The URLs which hosted both the .ram file and the address it streamed the video from are currently non-functional, as are their archived counterparts in the Wayback Machine. The .ram file was originally available to download until the event's website was taken down, some seven to eleven months after Slamfest '99 occurred.

== Retrospective interest ==
In the years since it took place, Slamfest '99 has never been referenced by Nintendo, and maintained an extremely obscure status even among fans of Super Smash Bros. Currently, no video footage of Slamfest '99 is known to exist in any capacity.

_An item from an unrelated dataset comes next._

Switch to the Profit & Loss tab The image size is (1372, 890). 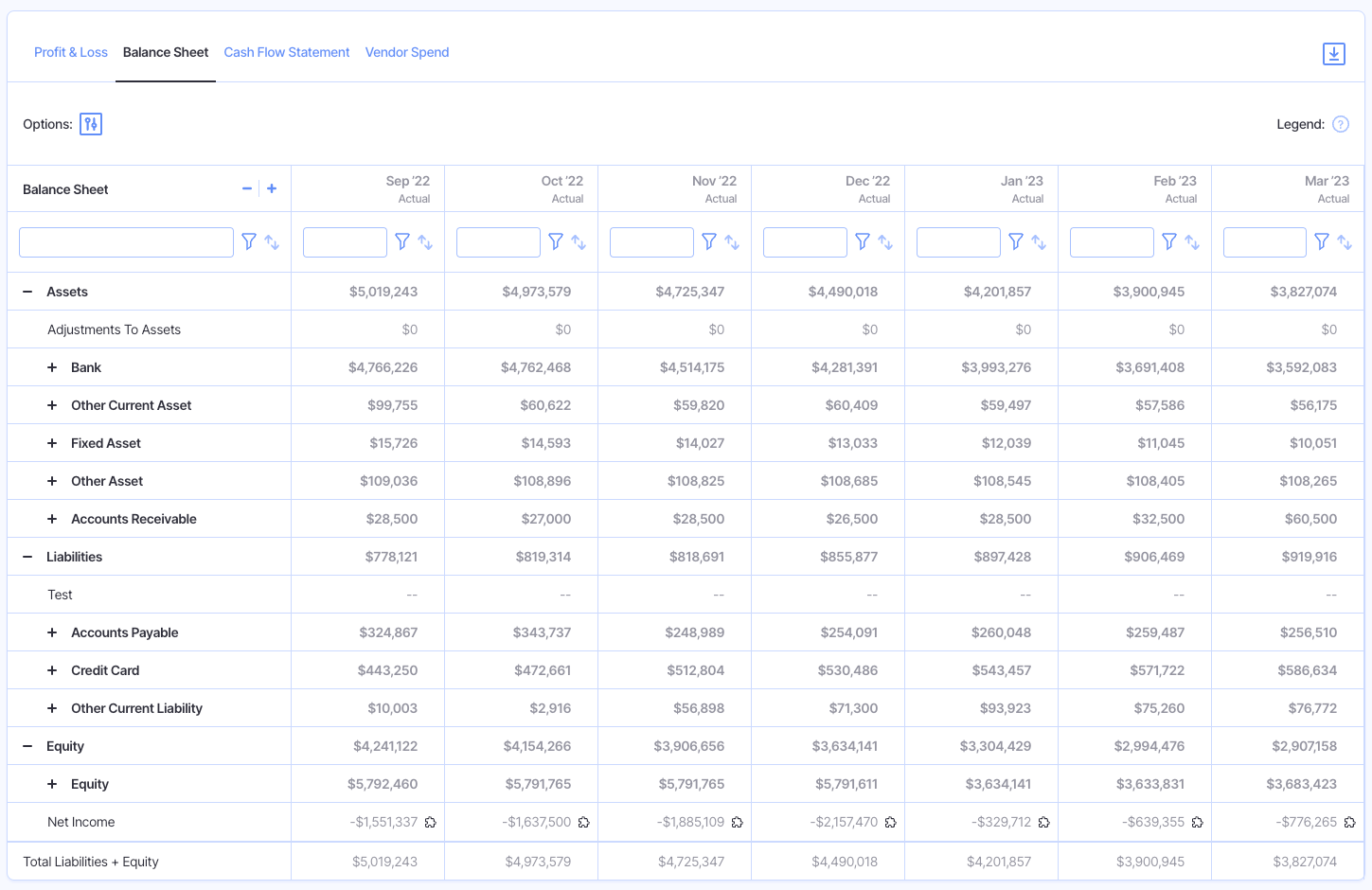[71, 52]
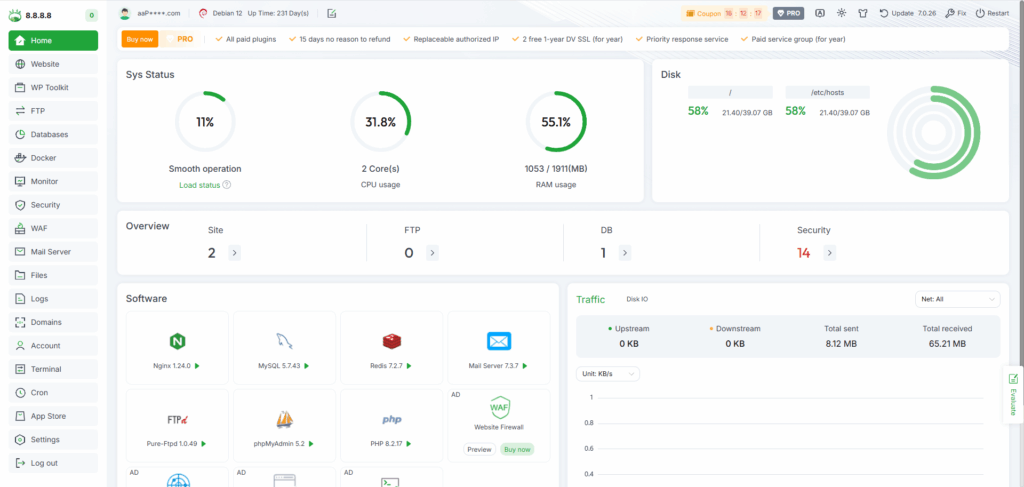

In May 2020, André Segers of the YouTube channel GameXplain published a tweet vaguely recalling Slamfest '99, which garnered attention from members of the Lost Media Wiki. A coordinated search effort to find the broadcast footage was launched by the Lost Media Wiki in the following months. The search effort has since uncovered a variety of content related to Slamfest '99, such as photographs, magazine articles, written firsthand accounts, and references to the event on archived websites in the Wayback Machine. Additionally, a talking Donkey Kong plush figure from the 'Nintendo Collectibles' line was found featuring promotional material for the event.

In February 2023, a collection of new high-quality photographs from Slamfest '99 were uploaded to social media by members of the Lost Media Wiki. The photos were provided to the Lost Media Wiki by Slamfest '99's producer, Ed Espinoza.